URV gene burden analyses across 17,324 protein-coding genes identified eight genes that reached exome-wide significance (P < 2.89 × 10−6) (Fig. 2a, Table 2, Extended Data Table 2, Extended Data Figs. 2 and 3, Supplementary Data 3 and 4 and Supplementary Fig. 6). Among these were four established ALS genes: SOD1 (P < 1 × 10−16), TBK1 (P < 1 × 10−16), NEK1 (P = 6.49 × 10−13) and TARDBP (P = 5.02 × 10−8) (Extended Data Table 2). Furthermore, we identified DNAJC7 (P = 8.77 × 10−8), which is currently classified as having limited evidence (ClinGen gene curation panel14), and here reaches exome-wide significance for the first time in an exome-wide discovery analysis. New candidate genes included TTC3 (P = 4.16 × 10−7), UNC13C (P = 2.80 × 10−7) and KIF4A (P = 1.62 × 10−6), in all of which higher URV burden increased risk of ALS (Table 2 and Extended Data Fig. 3b). A targeted analysis among the 51 ALS-linked genes classified by GCEP also revealed a significant association for OPTN (P = 1.56 × 10−5), which is classified by GCEP as a definitive ALS gene (Fig. 2b and Extended Data Table 2).

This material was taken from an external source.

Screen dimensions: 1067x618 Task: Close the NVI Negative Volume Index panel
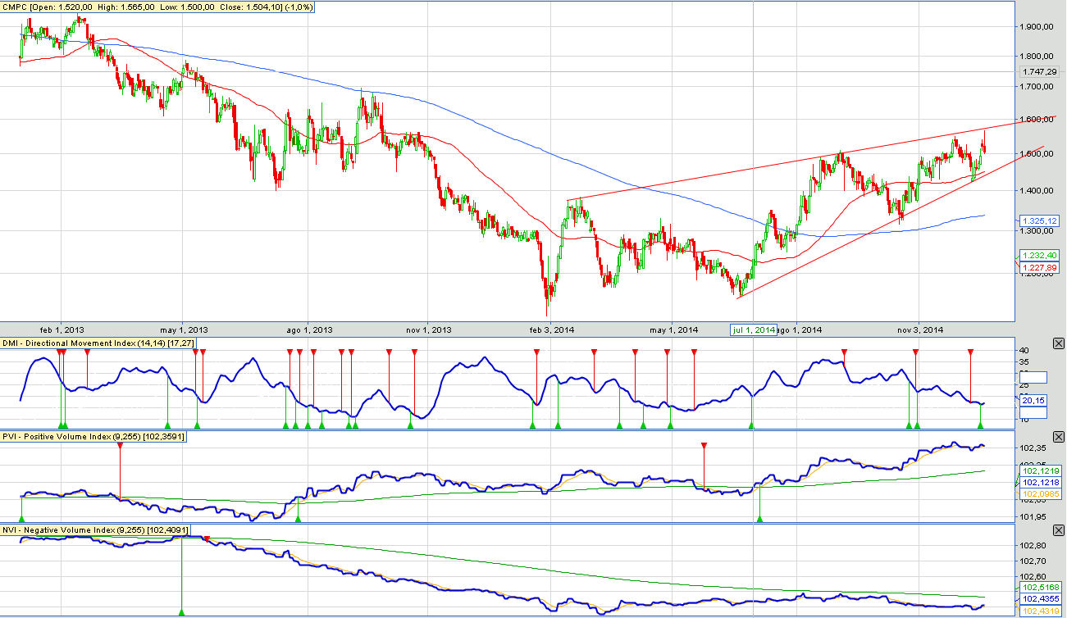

a, y axis: exome-wide gene-based URV associations (−log10(P)); x axis: genomic coordinates (GRCh38). Dashed line: exome-wide significance threshold (P < 2.9 × 10−6). New risk genes are highlighted in orange. b, URV burden analyses among ALS-linked genes curated by the ALS GCEP. y axis: gene-based URV associations (−log10(P)); x axis: genomic coordinates (GRCh38). Lower dashed line: significance threshold across ALS-linked genes (P < 1 × 10−3); upper dashed line: exome-wide significance threshold as presented in a. c, Domain-based URV analyses. y axis: domain associations (−log10(P)); x axis: genomic coordinates (GRCh38). Dashed line: exome-wide significance threshold (P < 7.68 × 10−7). d, Association P values for URV geneset burden analyses excluding exome-wide significant genes (y axis) versus including exome-wide significant genes (x axis). The dashed lines indicate the multiple testing threshold (P < 4.25 × 10−6). Association statistics were estimated using Firth’s logistic regression with profile penalized likelihood CIs. P values are from the ACAT omnibus test combining the four variant filtering strategies (Methods) and are two-tailed and uncorrected for multiple testing.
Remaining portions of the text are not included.